Stopping Jimi Manuwa > Stopping Dan Henderson by submission.

What if they do Rumble Vs Gus and Rumble wins though, who would Gus face?


----------



## King Daisuke (Mar 25, 2013)

PheelGoodInc said:


> Totally worth my $600 ticket.
> 
> Fml. I need a drink.


:laugh: Sorry!

It's weird how these things come in threes. Like 173/5 with Vitor, Wandy and Chael failing drug tests, and now DC, Gus and Jones all have injured knees. It's crazy!

Also, Jones says he's going to win by exploiding DC's injured knee - Jones injures a knee. Karma's a bitch, mutha****aaa!


----------



## EVERLOST (May 28, 2007)

I just cant believe how many people really think DC was going to beat Jones. Its really mind blowing to me. DC should step up and save the card and fight Rumble or GUS. This waiting crap is lame.

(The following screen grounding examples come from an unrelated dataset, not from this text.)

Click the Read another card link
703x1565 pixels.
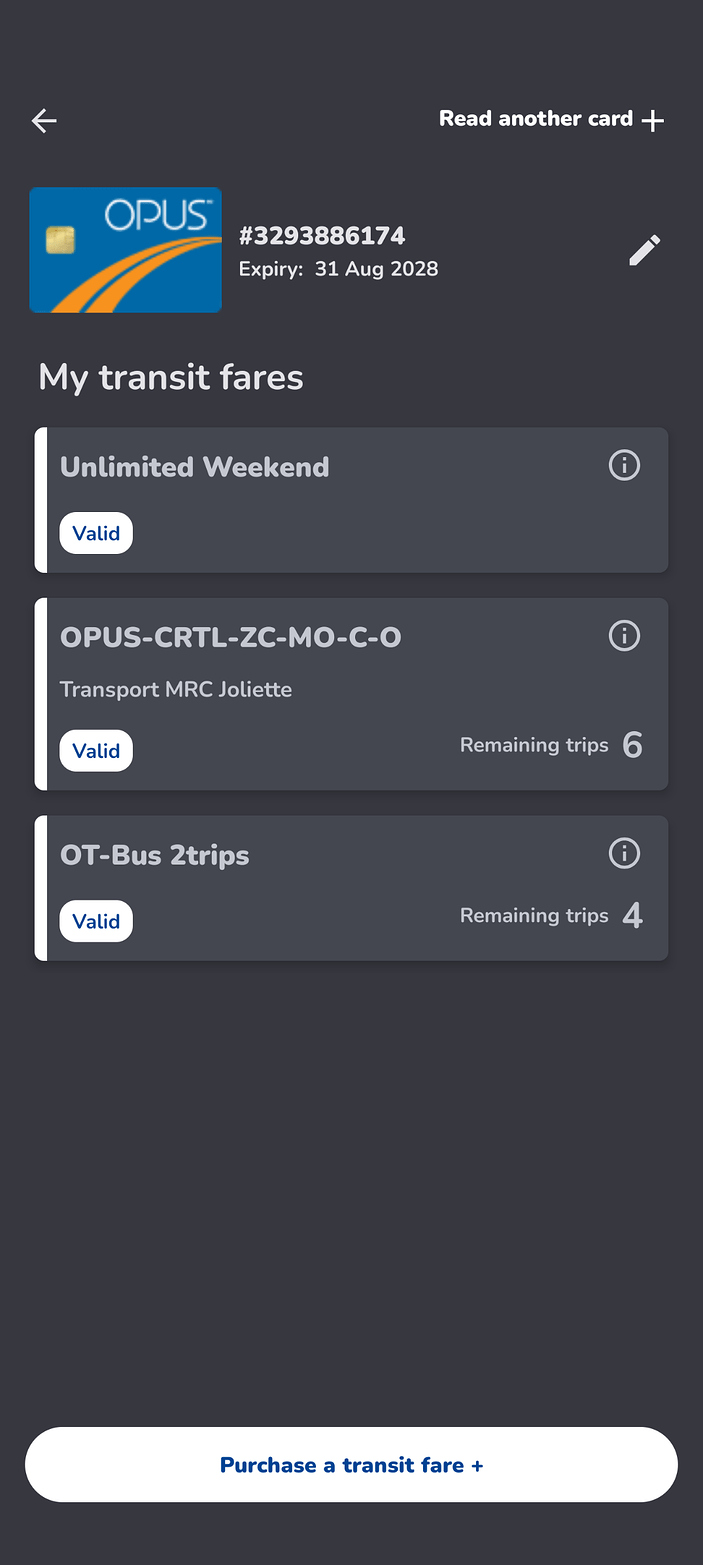(x=536, y=119)
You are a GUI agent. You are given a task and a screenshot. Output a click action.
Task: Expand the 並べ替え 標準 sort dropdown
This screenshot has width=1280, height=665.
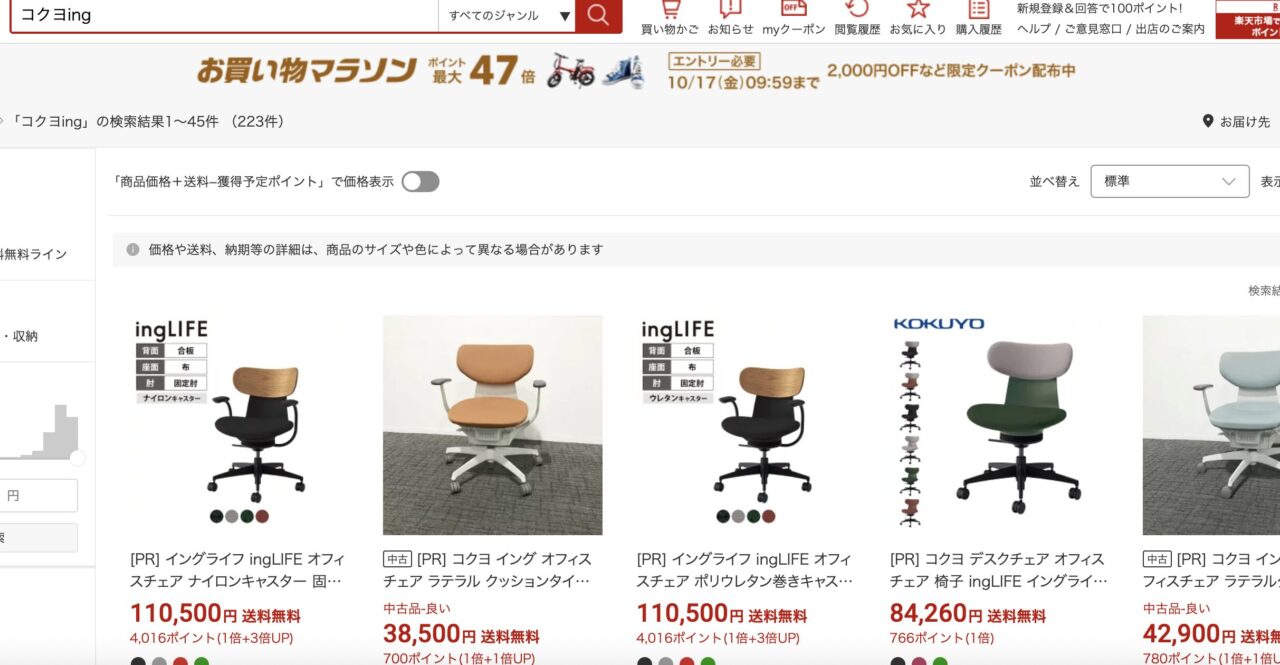click(x=1169, y=181)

These cards are so watered down. The product has almost become a joke anymore. Jones is not ducking DC. Im not even a big Jones fan. I dont mind him but saying he is ducking DC a guy he has a huge reach advantage on and has shown to adapt to every fighter he has foughts style. I think the Gus fight could of gone either way. Re watch it a couple times. Its super close. DC is not a world beater. Maybe its just his girlyness that bugs me.


----------



## RangerClydeTheBlue (Jul 11, 2012)

The product is watered down.

Jon Jones Vs Daniel Cormier
Cain Velasquez Vs Fabricio Werdum
Anderson Silva Vs Nick Diaz
Dustin Poirier Vs Conor McGregor
Anthony Pettis Vs Gilbert Melendez
Mark Hunt Vs Roy Nelson

And so on and so forth.


----------



## LL (Mar 12, 2011)

Are people forgetting Gus already fought and lost to Jones? He had a shot already, and since then he's beat only the unranked Jimi Manuwa, either Gus or Cormier should fight Rumble, preferably Gus because I believe Jones/Cormier is the more interesting fight.


----------



## The Best Around (Oct 18, 2011)

ClydebankBlitz said:


> The product is watered down.
> 
> Jon Jones Vs Daniel Cormier
> Cain Velasquez Vs Fabricio Werdum
> ...


It is watered down. What have we gotten this year? I know you'll probably say "a bunch of awesome fights". But seriously....what a craptastic year so far. Bones/Tex and Weidman/Machida have been the two biggest fights this year. Bones/DC and Silva/Diaz aren't in 2014 and I'm sure one of them will probably get further delayed. Cain/Werdum isn't very exciting considering Cain waits like a year or more in between title defenses. I can't even remember the last time Pettis fought. McGregor/Poirier and Hunt/Nelson are the type of fights that would round out a solid undercard.


----------



## Goat Man (Oct 19, 2007)

GDPofDRB said:


> Jones injury is a blessing for him, lucky he gets to hold DCs title a little longer.


ROFL! Exactly!


----------



## jonnyg4508 (Jan 30, 2010)

ClydebankBlitz said:


> The product is watered down.
> 
> Jon Jones Vs Daniel Cormier
> Cain Velasquez Vs Fabricio Werdum
> ...


How long gave DC, Bones, Pettis, Anderson, Diaz been on the shelf? Yea there is now a backlog of top fights....because guys get hurt and have delayed up for months, backing big fights back together.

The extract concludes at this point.